Желание развеять морок побудило меня писать об этом, хоть знаю, что гроза пронесется над моей головой (надеюсь, очистительная). Как бы там ни было, Седакова оказывает пагубное влияние, конечно, не творческими чарами, а на поведенческом уровне, являя пример безответственности, которая сходит с рук. Жаль, что и настоящие таланты во время упадка сил склоняются к этому мутному письму, в котором потом окончательно вязнут, так как претенциозный алогизм разрушает творческую волю (Иван Жданов).
“Но неужели, — возможно, спросит меня какой-нибудь миротворец, — неужели вы не находите у Седаковой хотя бы нескольких приемлемых для себя строк и отрицаете ее целиком и полностью?”
В своем ответе последую примеру древнеперсидского владыки. Собираясь приобрести сокровище, такой мелкой монетой, как обол, я не запасся, а таланта дать не за что.
Николай СЛАВЯНСКИЙ.
1 Единственный по-настоящему критический очерк о Седаковой — В. Славецкого (“Новый мир”, 1995, № 4). Посылаю эти заметки ему вслед, ибо una hirundo non facit ver — “одна ласточка весны не делает”, дайте договорить!
2 Не постигаю, какие эстетические достоинства усмотрел Аверинцев в отсутствии у Седаковой советского или антисоветского оттенка.
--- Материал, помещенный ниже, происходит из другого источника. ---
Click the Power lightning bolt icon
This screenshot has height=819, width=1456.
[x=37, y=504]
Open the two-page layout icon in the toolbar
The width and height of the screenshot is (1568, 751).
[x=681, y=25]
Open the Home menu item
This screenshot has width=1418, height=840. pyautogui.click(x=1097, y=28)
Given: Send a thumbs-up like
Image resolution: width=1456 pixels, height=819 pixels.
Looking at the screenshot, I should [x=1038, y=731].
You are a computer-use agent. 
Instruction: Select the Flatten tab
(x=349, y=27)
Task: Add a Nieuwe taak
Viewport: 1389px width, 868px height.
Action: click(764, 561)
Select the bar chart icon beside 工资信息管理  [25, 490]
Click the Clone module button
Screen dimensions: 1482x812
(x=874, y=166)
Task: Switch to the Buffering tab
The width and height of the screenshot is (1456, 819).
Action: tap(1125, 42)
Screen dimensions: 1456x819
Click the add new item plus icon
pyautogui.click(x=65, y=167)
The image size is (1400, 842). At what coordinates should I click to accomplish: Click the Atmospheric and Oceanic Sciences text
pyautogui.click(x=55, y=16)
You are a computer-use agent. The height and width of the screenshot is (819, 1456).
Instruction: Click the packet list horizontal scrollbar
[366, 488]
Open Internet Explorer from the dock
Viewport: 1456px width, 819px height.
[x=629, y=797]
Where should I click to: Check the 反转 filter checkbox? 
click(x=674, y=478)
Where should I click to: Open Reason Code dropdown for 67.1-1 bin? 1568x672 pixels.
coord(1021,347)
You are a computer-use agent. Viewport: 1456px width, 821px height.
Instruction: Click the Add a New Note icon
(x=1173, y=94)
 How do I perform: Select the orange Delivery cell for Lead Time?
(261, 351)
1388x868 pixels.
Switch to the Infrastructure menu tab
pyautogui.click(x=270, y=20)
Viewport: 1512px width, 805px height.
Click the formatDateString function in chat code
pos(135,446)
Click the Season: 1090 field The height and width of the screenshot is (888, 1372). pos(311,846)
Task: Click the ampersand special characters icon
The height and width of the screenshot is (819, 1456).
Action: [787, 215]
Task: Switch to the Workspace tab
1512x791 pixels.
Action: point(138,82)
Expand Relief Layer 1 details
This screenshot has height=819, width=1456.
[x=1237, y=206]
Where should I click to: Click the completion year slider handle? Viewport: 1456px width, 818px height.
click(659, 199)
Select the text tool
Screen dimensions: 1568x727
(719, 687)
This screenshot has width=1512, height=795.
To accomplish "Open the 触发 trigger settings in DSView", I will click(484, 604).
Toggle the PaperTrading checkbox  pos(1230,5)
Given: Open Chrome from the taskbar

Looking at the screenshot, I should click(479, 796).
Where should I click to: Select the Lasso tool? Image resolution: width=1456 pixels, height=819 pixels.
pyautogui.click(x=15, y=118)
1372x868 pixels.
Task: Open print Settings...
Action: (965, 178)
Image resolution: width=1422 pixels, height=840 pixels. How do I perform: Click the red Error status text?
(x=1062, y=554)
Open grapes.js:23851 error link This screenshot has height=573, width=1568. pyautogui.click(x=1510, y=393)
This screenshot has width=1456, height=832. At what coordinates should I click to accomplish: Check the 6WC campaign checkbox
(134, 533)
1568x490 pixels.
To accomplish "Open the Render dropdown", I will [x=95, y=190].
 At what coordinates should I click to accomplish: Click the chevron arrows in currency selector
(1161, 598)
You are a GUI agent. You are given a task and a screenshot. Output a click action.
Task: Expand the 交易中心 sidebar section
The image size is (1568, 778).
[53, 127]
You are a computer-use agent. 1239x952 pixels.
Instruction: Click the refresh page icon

Взять хотя бы Шостаковича: его художественная значимость в том, что он во всей трагической полноте переживал свое время, которое было советским. Странно, что Сергей Сергеевич обусловливает все дело одними “pro” и “contra” комплимента ради, прекрасно зная, что быть человеком эпохи москвошвея с гурьбой и гуртом страшнее и правдивее.
3 См., в частности, его текст “Новое русское слово” (“Литературное обозрение”, 1994, № 9-10).